## WORK INSTRUCTIONS
Find every line in the data below that contains the string "size", and copy each one.

## WORKING DATA
--- start ---
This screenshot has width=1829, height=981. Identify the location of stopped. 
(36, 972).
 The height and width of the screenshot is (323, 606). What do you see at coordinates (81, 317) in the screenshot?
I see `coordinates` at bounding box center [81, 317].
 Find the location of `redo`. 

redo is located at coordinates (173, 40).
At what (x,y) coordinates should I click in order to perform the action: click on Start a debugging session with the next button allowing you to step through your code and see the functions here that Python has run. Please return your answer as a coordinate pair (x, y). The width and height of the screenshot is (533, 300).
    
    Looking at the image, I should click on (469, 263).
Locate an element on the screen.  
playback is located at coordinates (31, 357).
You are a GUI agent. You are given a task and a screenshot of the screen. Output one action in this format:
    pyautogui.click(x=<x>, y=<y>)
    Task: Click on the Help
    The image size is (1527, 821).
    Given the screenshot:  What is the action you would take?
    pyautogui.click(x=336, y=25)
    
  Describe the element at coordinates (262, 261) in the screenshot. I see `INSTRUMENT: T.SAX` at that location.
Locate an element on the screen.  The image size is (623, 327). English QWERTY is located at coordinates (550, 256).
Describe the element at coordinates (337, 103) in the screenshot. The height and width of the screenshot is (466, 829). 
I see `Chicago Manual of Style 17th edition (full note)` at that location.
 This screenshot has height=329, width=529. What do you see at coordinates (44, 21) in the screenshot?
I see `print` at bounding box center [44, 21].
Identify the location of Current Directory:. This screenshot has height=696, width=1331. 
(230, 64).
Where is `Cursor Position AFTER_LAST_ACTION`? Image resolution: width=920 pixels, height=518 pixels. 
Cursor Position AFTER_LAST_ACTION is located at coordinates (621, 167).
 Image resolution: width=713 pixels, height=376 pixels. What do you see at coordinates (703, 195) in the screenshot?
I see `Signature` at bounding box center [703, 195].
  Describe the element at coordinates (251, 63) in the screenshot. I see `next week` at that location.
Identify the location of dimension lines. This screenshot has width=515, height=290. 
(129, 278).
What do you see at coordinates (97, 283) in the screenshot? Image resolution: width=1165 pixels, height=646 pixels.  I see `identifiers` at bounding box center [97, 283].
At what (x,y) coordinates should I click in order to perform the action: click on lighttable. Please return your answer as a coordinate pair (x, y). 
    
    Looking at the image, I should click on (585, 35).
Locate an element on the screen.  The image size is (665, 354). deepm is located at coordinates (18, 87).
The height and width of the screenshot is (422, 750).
--- end ---
## WRITTEN SOLUTION
    The image size is (1527, 821).
Locate an element on the screen.  The image size is (623, 327). English QWERTY is located at coordinates (550, 256).
Locate an element on the screen.  The image size is (665, 354). deepm is located at coordinates (18, 87).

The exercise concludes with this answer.